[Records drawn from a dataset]

• • • • •

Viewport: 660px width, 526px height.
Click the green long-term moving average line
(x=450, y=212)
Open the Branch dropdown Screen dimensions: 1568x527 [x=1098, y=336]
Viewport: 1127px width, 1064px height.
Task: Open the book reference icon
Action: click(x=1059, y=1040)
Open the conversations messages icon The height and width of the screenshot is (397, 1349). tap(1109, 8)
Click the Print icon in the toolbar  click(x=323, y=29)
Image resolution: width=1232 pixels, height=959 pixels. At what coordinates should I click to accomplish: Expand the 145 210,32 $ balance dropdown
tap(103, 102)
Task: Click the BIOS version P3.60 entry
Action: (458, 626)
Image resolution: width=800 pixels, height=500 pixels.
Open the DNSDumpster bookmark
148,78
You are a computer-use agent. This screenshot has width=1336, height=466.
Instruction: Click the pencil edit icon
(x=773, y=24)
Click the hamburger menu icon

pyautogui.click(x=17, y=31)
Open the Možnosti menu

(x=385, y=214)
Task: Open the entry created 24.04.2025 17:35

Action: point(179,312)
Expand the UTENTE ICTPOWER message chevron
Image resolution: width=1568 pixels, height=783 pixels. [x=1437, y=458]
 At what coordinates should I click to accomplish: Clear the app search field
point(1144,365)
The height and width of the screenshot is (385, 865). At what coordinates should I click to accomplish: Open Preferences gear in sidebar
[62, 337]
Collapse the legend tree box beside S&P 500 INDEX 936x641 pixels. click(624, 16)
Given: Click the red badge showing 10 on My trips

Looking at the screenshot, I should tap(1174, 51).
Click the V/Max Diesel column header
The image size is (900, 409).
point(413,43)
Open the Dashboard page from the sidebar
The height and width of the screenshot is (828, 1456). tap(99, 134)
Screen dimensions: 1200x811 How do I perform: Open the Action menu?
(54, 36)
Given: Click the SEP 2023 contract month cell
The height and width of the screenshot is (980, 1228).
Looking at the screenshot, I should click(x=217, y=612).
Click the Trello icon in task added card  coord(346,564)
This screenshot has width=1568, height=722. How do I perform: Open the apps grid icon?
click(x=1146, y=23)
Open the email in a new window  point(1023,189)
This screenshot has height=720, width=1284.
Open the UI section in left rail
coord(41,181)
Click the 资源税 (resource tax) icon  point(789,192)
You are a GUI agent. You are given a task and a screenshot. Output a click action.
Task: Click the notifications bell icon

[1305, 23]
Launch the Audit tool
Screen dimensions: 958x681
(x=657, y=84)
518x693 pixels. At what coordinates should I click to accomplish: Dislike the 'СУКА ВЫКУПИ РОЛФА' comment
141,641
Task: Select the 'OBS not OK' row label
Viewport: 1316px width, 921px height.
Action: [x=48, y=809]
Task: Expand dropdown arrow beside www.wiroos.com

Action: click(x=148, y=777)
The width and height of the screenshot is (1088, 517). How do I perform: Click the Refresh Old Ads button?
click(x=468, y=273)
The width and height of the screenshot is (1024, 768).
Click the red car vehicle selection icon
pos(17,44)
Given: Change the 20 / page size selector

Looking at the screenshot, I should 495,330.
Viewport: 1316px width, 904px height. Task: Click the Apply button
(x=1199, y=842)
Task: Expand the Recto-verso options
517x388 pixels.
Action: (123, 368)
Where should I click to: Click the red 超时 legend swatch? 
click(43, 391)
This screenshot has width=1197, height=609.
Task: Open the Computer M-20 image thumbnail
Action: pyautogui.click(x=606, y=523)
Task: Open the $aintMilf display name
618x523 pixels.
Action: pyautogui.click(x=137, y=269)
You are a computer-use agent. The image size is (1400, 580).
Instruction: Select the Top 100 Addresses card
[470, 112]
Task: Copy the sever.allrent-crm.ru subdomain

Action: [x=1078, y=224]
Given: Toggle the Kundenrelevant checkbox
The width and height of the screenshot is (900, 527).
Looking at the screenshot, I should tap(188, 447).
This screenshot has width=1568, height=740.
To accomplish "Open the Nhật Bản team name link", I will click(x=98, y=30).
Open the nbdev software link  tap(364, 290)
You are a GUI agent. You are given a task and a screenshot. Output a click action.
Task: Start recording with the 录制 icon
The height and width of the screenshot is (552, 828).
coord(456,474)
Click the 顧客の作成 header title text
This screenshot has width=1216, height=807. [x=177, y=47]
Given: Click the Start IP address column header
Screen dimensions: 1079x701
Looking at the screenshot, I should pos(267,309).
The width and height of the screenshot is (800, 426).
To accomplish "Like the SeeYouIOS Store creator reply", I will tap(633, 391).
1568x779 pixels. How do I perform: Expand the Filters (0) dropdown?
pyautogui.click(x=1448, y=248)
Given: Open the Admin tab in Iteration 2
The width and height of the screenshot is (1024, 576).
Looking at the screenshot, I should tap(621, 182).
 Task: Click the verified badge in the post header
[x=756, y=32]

• • • • •

» What you need to do:
Nothing but the lines from the one containing "The width and height of the screenshot is (1024, 576)." through the end of the entries belongs in the answer; repeat them exactly.

» Output for this task:
The width and height of the screenshot is (1024, 576).
Looking at the screenshot, I should tap(621, 182).
 Task: Click the verified badge in the post header
[x=756, y=32]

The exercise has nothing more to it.